Instructions for the task: Filter the records for "field" and keep each line that has it.

[Collected data entries]
------------------------
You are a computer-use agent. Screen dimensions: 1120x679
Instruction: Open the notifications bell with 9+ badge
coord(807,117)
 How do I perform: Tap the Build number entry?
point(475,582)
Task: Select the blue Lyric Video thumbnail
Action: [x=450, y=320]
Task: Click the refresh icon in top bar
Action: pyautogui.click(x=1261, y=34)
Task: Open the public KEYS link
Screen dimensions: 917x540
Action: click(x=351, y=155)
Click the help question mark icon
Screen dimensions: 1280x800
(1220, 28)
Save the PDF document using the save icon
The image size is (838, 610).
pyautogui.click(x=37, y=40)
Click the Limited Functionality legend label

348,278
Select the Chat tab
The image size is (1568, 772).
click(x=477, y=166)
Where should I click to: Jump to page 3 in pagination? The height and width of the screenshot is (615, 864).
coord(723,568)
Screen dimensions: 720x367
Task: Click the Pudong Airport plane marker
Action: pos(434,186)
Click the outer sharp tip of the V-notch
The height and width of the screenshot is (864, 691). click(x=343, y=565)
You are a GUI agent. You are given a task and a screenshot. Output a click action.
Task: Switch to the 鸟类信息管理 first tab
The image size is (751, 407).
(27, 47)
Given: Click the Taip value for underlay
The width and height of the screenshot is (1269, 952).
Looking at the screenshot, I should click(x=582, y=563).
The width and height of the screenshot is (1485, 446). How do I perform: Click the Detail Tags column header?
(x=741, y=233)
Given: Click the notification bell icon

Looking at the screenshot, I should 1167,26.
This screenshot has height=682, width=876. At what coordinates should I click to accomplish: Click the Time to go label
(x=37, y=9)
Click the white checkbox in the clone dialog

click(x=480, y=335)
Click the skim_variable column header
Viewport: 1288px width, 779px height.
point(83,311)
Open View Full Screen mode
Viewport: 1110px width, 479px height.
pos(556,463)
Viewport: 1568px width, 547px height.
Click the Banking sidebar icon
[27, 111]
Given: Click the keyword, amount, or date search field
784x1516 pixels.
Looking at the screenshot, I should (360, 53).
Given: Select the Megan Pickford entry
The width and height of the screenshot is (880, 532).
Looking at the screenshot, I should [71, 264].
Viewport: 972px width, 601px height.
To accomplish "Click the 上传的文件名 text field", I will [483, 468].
------------------------
Your solution:
Given: Click the keyword, amount, or date search field
To accomplish "Click the 上传的文件名 text field", I will [483, 468].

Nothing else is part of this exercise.